**Task requirements:**
Find the word "agent" in the data below and copy each line that holds it.

**Stored data:**

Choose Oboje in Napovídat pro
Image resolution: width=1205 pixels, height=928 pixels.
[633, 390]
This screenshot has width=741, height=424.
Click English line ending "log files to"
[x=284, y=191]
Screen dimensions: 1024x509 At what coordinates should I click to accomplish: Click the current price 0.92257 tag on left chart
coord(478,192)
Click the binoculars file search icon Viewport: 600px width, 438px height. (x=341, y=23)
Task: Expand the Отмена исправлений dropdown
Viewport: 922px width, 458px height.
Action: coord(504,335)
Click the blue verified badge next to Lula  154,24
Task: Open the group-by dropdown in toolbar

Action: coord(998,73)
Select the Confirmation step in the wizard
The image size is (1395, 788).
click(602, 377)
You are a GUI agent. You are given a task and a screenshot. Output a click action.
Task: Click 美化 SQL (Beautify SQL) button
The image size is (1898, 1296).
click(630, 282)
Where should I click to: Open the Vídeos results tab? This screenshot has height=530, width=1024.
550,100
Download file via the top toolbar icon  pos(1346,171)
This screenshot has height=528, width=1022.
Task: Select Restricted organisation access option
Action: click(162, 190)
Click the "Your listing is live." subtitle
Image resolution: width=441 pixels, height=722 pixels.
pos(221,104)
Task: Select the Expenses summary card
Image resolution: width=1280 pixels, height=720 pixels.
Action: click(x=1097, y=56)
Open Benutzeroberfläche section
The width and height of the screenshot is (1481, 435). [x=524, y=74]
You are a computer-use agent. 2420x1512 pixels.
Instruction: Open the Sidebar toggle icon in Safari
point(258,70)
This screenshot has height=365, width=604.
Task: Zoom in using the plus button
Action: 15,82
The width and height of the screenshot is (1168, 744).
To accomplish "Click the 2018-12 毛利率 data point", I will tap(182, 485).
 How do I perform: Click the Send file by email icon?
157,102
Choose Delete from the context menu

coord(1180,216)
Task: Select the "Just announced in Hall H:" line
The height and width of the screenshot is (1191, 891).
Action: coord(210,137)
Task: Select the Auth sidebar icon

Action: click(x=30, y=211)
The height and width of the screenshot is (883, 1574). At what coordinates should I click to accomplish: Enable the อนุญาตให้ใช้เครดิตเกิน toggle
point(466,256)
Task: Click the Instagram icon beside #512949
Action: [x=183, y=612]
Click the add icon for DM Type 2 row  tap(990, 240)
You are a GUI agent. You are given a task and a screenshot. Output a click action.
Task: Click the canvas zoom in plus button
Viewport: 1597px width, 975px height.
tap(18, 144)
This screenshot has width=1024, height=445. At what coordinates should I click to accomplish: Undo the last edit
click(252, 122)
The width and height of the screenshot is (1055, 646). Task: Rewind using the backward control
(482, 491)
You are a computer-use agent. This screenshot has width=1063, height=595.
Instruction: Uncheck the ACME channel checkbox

**Task result:**
You are a GUI agent. You are given a task and a screenshot. Output a click action.
You are a computer-use agent. 2420x1512 pixels.
You are a GUI agent. You are given a task and a screenshot. Output a click action.
You are a computer-use agent. This screenshot has width=1063, height=595.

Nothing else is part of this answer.